Planned Apartments Near Scioto Audubon Park Put Columbus Council, Metro Parks in Conflict
The Columbus City Council unanimously passed a zoning change Monday that sets in motion the approval process for a 750-apartment complex on private land Downtown adjacent to Scioto Audubon Metro Park.
The vote came after council members expressed dismay with Columbus and Franklin County Metro Parks for not agreeing to cede a strip of park land that city officials say is needed for a new entrance to accommodate 1.5 million additional car trips a year to and from the project.
The dispute puts the city and park system on a collision course that could ultimately force part of that new traffic flow — some 4,100 trips a day on average — through a road that winds through the center of the park. That’s because a narrow strip of the parcel would only accommodate a one-way entrance, meaning all residents would at least exit through Maier Place, the two-way park road.
“It will put our 750,000 visitors into a negative situation that we will all be held accountable for,” Metro Parks Executive Director Tim Moloney warned the City Council.
Columbus seeks easement for improved access to apartment complex
Several council members pointed a finger back at Moloney for standing in the way of a traffic solution that could provide new housing — including a voluntary 10% of the units designated as “affordable.” There is no requirement to do so because the property isn’t in a zone to qualify for what have become routine city property-tax abatements for similar buildings. For six months, they have pushed for the parks district to sell an easement allowing for the one-way entrance to accommodate two-way traffic.
Moloney said he’s prohibited by state law from negotiating the transfer of parkland to private developers, a notion that Council member Rob Dorans questioned. Dorans cited numerous easements the park district has granted over the years, including some to privately owned utilities.
Moloney said those easements were for the public good, and that a transfer can’t be for a use inconsistent with the public purpose for acquiring the land. In this case, he said, that would be for a private driveway to service a privately owned apartment complex.
However, The Dispatch reported last year that in 2017 Moloney backed a proposal to sell a parcel in the center of Clear Creek Metro Park that was the site of a stone mansion on a secluded wooded lake. The Metro Parks had acquired that land from a donor who specified in her will that it be forever held as a public nature preserve.
Reached Tuesday, Moloney said with Clear Creek the district was trying to dispose of a house that wasn’t being used, whereas with Scioto Audubon it is trying to not disturb sections of a new park that is being used by thousands of visitors.
“I did not like how I was treated last night,” he said. “…Metro Parks really isn’t part of the housing solution. We’re in the park business,” adding that the city put a deed restriction when the district initially obtained the land stating that it can only be used as parkland or the title returns to the city.
Dispute centers on dog park land
“This is a brownfield, a toxic property that is adding nothing in its current state,” Dorans said Monday of the Downtown property.
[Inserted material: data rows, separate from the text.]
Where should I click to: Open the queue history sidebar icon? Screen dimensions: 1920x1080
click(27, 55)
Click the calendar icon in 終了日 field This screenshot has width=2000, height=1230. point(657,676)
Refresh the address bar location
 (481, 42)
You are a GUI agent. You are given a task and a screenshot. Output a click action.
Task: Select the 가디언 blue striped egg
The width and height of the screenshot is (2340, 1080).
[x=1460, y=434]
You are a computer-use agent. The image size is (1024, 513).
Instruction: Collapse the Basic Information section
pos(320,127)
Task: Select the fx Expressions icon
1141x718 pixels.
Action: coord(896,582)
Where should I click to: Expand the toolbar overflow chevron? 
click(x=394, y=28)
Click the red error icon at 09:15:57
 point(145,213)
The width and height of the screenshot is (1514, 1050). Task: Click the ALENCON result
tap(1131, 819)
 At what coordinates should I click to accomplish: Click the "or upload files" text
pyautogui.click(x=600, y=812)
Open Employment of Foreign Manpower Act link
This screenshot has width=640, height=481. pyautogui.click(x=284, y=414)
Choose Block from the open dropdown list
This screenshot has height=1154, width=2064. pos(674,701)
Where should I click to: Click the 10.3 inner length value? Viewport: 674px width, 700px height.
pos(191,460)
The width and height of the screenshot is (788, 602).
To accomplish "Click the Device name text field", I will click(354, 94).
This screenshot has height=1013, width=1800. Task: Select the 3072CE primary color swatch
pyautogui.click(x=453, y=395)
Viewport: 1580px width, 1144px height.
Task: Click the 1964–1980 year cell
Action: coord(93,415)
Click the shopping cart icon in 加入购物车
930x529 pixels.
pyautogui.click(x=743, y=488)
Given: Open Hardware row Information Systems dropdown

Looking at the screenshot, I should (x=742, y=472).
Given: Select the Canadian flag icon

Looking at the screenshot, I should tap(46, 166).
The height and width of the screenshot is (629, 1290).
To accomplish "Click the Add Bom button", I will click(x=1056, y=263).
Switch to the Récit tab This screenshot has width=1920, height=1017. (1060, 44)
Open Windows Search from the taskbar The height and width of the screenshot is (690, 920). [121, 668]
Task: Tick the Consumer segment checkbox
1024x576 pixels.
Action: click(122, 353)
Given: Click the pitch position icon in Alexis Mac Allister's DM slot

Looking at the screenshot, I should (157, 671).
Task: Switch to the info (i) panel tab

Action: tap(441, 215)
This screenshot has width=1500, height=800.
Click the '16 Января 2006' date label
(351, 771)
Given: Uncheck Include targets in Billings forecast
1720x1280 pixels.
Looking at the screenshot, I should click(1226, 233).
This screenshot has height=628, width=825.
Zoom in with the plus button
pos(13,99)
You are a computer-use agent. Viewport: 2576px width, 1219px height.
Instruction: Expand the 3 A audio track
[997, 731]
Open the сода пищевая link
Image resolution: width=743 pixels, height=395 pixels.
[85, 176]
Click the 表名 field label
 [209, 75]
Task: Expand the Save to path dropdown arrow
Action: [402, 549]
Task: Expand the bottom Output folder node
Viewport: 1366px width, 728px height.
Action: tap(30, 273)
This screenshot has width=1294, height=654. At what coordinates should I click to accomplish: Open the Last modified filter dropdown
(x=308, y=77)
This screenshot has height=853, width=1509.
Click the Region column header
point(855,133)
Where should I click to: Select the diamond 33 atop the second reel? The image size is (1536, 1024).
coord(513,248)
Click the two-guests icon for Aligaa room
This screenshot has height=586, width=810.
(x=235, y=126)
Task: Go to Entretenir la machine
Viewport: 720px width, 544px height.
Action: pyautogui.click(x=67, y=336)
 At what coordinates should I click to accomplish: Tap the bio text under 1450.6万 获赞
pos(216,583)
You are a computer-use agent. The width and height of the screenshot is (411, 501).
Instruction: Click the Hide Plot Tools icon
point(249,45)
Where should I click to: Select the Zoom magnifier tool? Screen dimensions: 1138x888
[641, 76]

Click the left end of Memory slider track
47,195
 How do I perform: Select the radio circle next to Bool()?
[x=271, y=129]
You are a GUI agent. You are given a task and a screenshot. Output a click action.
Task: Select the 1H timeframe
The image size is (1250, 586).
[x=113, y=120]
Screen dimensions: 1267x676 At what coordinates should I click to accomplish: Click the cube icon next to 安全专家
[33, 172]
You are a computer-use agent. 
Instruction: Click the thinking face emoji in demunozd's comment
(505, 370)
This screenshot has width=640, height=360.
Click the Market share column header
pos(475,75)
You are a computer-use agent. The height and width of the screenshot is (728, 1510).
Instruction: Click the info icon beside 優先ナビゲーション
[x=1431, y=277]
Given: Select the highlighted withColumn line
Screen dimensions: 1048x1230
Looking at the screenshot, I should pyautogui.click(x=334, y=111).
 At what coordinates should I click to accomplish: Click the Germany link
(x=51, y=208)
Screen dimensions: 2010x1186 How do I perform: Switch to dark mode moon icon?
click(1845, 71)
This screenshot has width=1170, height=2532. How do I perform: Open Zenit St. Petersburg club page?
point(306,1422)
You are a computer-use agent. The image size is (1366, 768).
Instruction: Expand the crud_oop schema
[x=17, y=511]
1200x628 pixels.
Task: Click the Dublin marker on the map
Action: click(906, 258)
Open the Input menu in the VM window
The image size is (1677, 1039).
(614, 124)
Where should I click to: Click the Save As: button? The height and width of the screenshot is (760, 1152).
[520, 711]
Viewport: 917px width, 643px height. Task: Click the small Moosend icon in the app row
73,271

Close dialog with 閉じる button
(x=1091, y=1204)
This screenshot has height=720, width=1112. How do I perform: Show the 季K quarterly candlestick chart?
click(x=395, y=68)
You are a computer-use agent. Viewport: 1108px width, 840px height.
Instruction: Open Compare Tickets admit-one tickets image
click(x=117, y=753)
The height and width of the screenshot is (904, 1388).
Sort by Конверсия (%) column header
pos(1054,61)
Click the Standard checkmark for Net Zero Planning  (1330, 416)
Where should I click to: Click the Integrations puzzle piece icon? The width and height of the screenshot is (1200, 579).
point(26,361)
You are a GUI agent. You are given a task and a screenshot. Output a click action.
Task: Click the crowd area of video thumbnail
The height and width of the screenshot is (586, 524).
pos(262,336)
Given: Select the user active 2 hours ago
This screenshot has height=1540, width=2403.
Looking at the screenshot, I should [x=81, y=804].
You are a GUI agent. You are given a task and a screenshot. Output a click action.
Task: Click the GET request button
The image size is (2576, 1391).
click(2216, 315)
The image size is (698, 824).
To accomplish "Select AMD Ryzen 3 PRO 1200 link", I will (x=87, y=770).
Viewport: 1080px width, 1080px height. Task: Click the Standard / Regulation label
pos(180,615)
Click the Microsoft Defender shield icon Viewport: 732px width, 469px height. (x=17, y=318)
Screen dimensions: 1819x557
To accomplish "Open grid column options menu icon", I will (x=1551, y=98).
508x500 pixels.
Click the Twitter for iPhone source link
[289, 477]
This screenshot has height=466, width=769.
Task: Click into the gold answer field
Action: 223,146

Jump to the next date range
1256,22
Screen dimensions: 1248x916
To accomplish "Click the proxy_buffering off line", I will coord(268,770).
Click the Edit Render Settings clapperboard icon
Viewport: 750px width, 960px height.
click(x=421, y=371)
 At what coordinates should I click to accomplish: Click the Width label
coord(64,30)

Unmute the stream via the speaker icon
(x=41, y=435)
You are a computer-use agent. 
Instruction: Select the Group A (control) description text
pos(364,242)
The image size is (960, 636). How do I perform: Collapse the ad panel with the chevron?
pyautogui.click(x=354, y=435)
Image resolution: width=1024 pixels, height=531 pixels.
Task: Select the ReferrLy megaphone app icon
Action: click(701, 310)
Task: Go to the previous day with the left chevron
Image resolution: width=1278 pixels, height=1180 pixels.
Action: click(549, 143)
He noted that the parcel in question, which hugs railroad tracks on the east side of the park, will require extensive environmental cleanup by owner Zimmer Development, of Wilmington, North Carolina, which is proposing the 750-unit apartment complex.
Moloney told city council that the land needed for the new driveway to connect Whittier Street with three, new seven-story structures would be carved from a new dog park at Scioto Audubon, which he said would be overwhelmed by residents from the new complex.